GRADE: B+
*Book 3 in the Lew Griffin series*
With Black Hornet, I'm realizing that the Lew Griffin series is entirely the written memories of an older man looking back on and contemplating major events in his life. While the first novel, The Long-Legged Fly, jumps around in time to study a changing man through different decades and the second novel, Moth, expands more on the 1990's part of his life, in Black Hornet, Lew remembers more events from the 1960's, expanding on the first part of Fly. What struck me, was how much the book actually did feel like a memory, even more so than the previous stories. Lew's narration seems to be unstuck in time, paralleling the past and present, cross-referencing not only things that have happened, but events to come and filling in some of the blanks between events that we are aware of from the previous books (maybe this is material for the later novels in the series?). All of this gives a great sense of an old man looking back on life with waning memory.
This story focuses on the younger Lew of the 1960's section of Fly, a raging drinker and debt collector, who is still far away from the best-selling novelist, professor, and sometime private detective that we know from the 1990's. He meets Esmé Dupuy in a bar, a white journalist who he has a drink with but who is soon gunned down right in front of him, the latest victim of a sniper that's been terrorizing New Orleans shooting white people. Lew is set on tracking the man down. And in doing so, we get to witness how Lew meets different people that we know will be important friends in the times to come.
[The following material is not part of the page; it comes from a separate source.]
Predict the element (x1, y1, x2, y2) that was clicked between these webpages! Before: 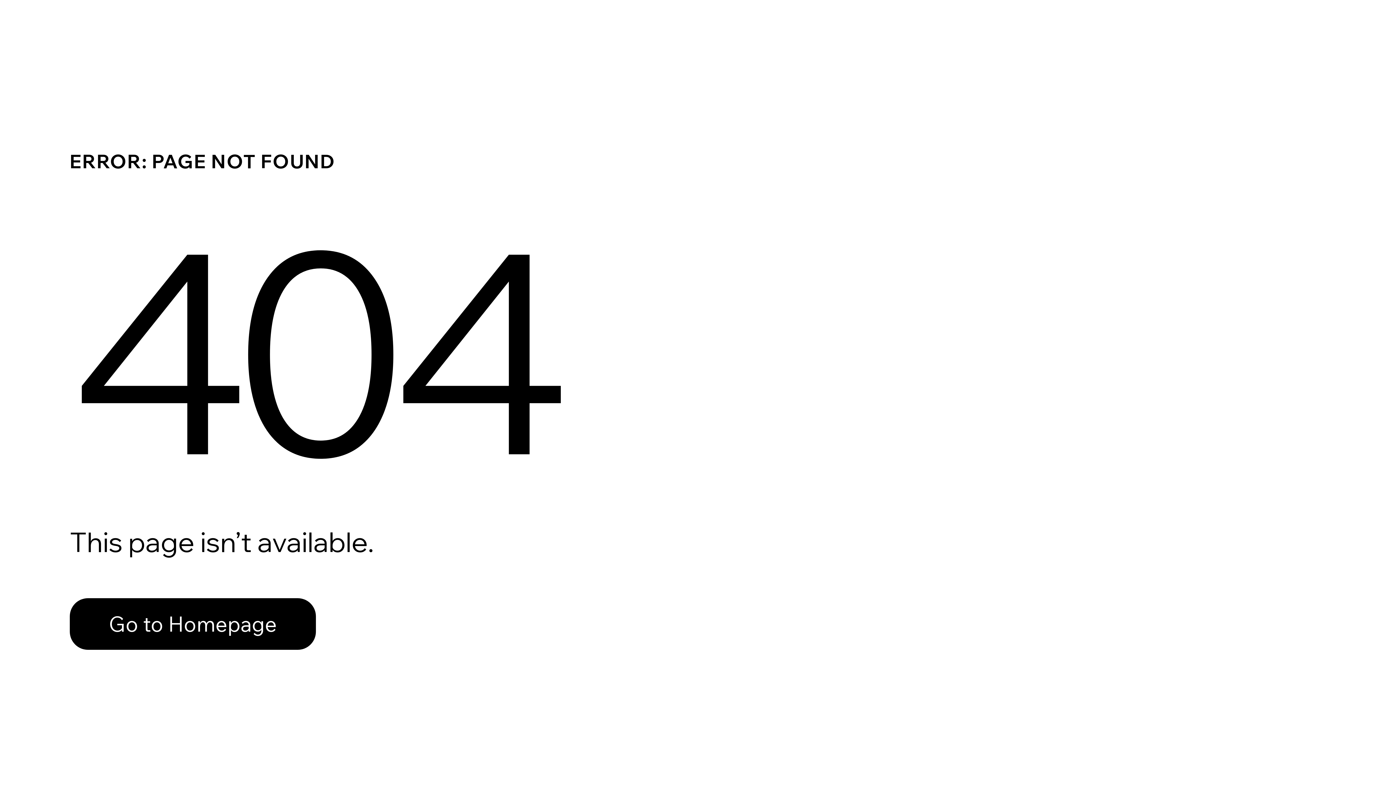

This book has a very different atmosphere from the previous books in the series. There's more of a focus on race and racial identity and protest, probably coming out of being set in the racially-charged and political '60's. Lew finds himself adrift in this world, bumping into militant groups like the Panthers, and even meeting and rubbing shoulders with a socially-angry Chester Himes at an event for the author, a scene that turns out to be a great homage to one of Sallis's inspirations. Although the book is pretty short, I took my time with it and soaked in Sallis's passionate prose, enjoying yet another great book in a series focusing on identity and memory.